More Living-room Comedy

July 20, 2009

Dear Living room comedian guy,

If your laugh track didn’t cover up your punch line you might be funny.  But you would have to write a funny punch line as “oh no she didn’t” just doesn’t qualify as a funny punch line unless you are Dane Cook or someone.  Keep practicing.

PS did you belch on the way to the “stage?” And where is your curtain?


Daniel Songer Revisited

December 12, 2008

This is our second look at Daniel Songer aspiring open mic’r.  I do believe  the funniest parts of this video are when Mr. Songer decides to crouch for some unknown reason.  My second favorite is when there is a little girl playing in the yard, just beyond the camera and you hear her say “hi” (1:43).


Big Girls Don’t wear shit

December 11, 2008

Basement comedian “Big Mo” does some shitty stand up comedy in his basement.  Big mo posted this clip

on my myspace comments along with the message, “You don’t have the HEART to steal this.”

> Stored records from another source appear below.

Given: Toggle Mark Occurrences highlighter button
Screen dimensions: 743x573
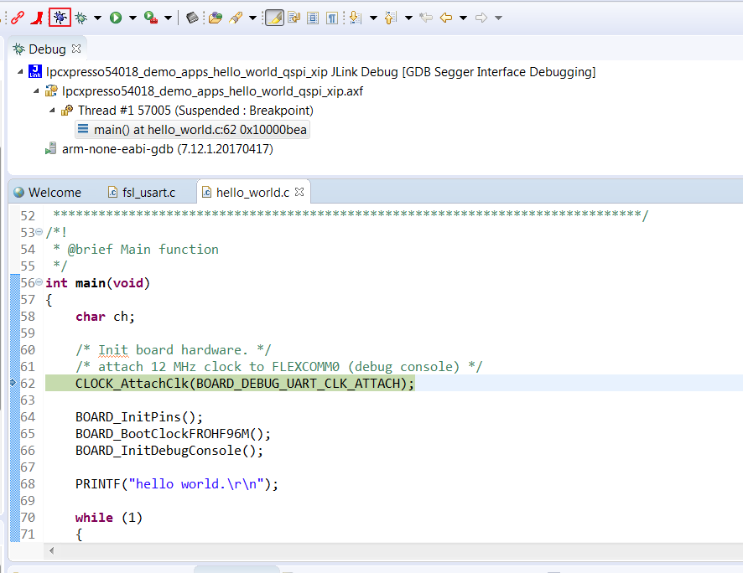Looking at the screenshot, I should tap(274, 17).
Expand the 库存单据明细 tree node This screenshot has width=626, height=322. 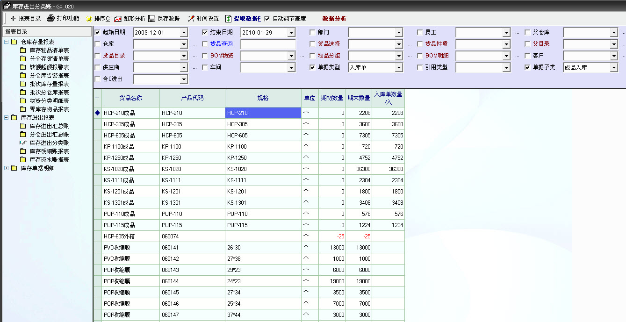7,168

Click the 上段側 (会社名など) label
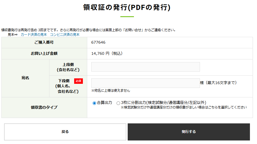pyautogui.click(x=68, y=67)
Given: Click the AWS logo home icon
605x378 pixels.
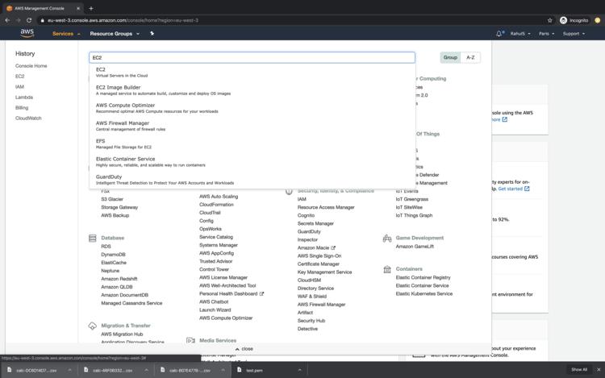Looking at the screenshot, I should click(x=27, y=33).
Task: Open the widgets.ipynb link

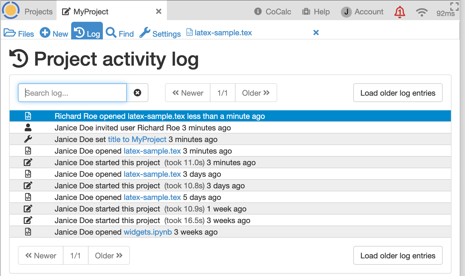Action: click(x=148, y=232)
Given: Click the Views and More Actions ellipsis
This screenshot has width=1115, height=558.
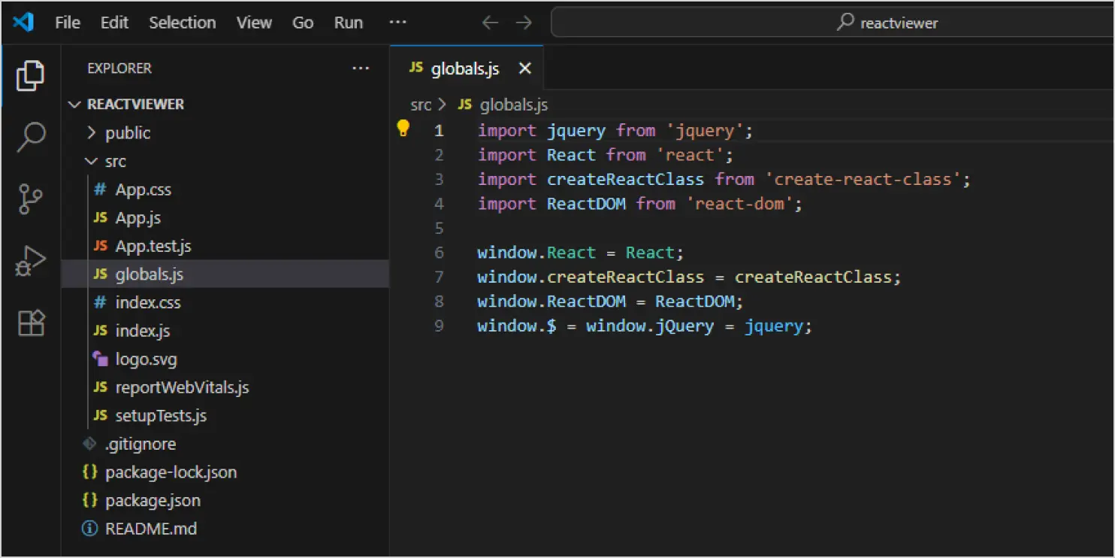Looking at the screenshot, I should [x=397, y=23].
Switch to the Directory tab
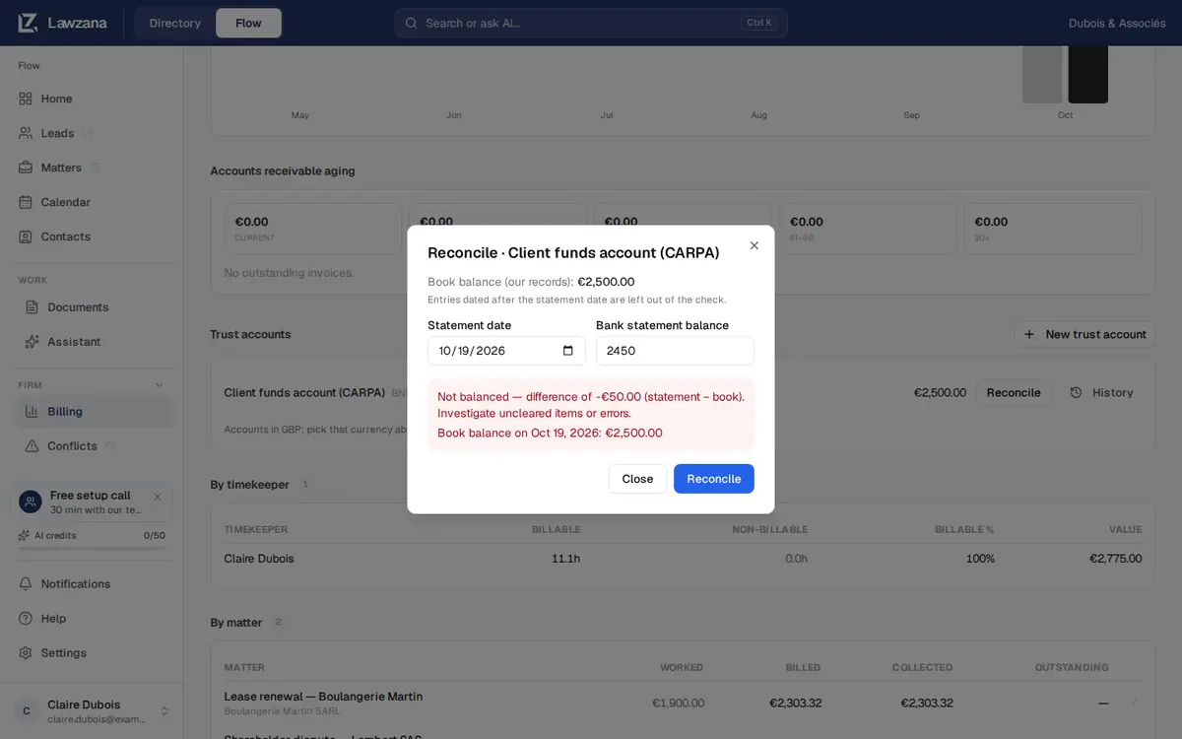The height and width of the screenshot is (739, 1182). [175, 23]
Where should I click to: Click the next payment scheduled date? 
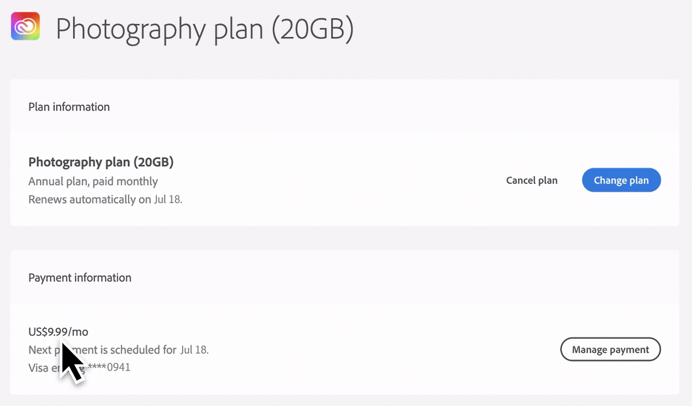(x=195, y=349)
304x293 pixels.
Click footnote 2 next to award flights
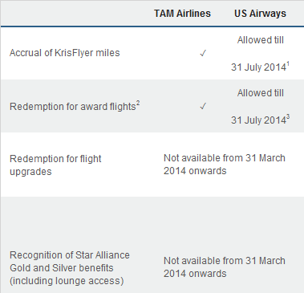click(x=138, y=103)
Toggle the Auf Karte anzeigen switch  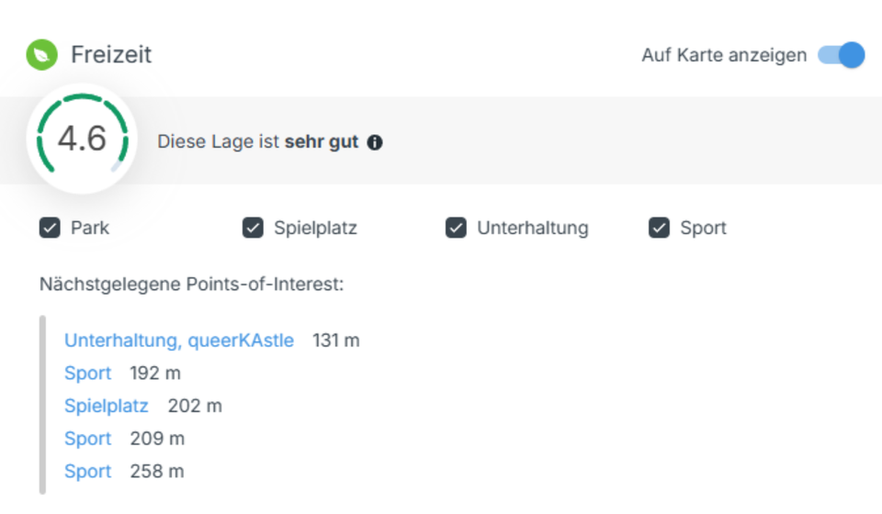[x=842, y=55]
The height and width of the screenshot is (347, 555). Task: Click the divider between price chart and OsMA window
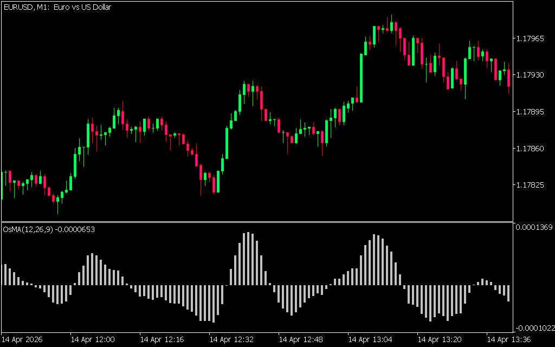256,222
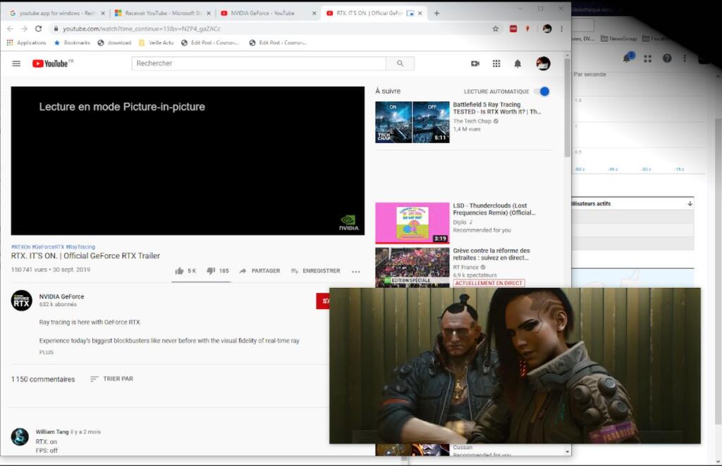Open notifications via the bell icon

(x=518, y=63)
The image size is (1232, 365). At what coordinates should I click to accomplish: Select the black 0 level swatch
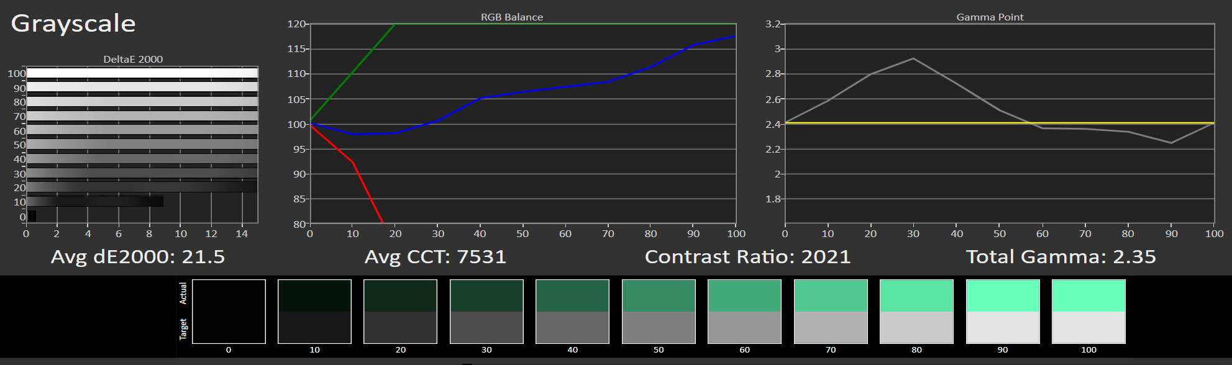tap(229, 311)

I stole it… to present it to you, the fine watchers of badbadcomedy.com

Lazy, bad, awful, are just a few words I use to describe Big Mo’s weak set in the basement comedy club.  Please, my fledgling comedians, go to an open mic to try your jokes out.  We can only call this a rant and not really stand up comedy.

I can hardly comment about the costume change into cross-dressing.  If big girls shouldn’t wear that shirt why should you?  He looks like a pregnant man with a puss filled pressurised zit baby.  I just want to pop his belly with a pin.

“You go girl with your self esteem.”

“Hit me up, big mo da comedian.”

Someone had to have dropped him on his head once or twice.


Milestones

December 9, 2008

#1   We are just hitting 2000 hits in under 2 months so that’s a good sign that there are enough people who like bad comedy to continue, or there are enough people pissed off about being called out, to keep the site going.  THANK YOU for your readership.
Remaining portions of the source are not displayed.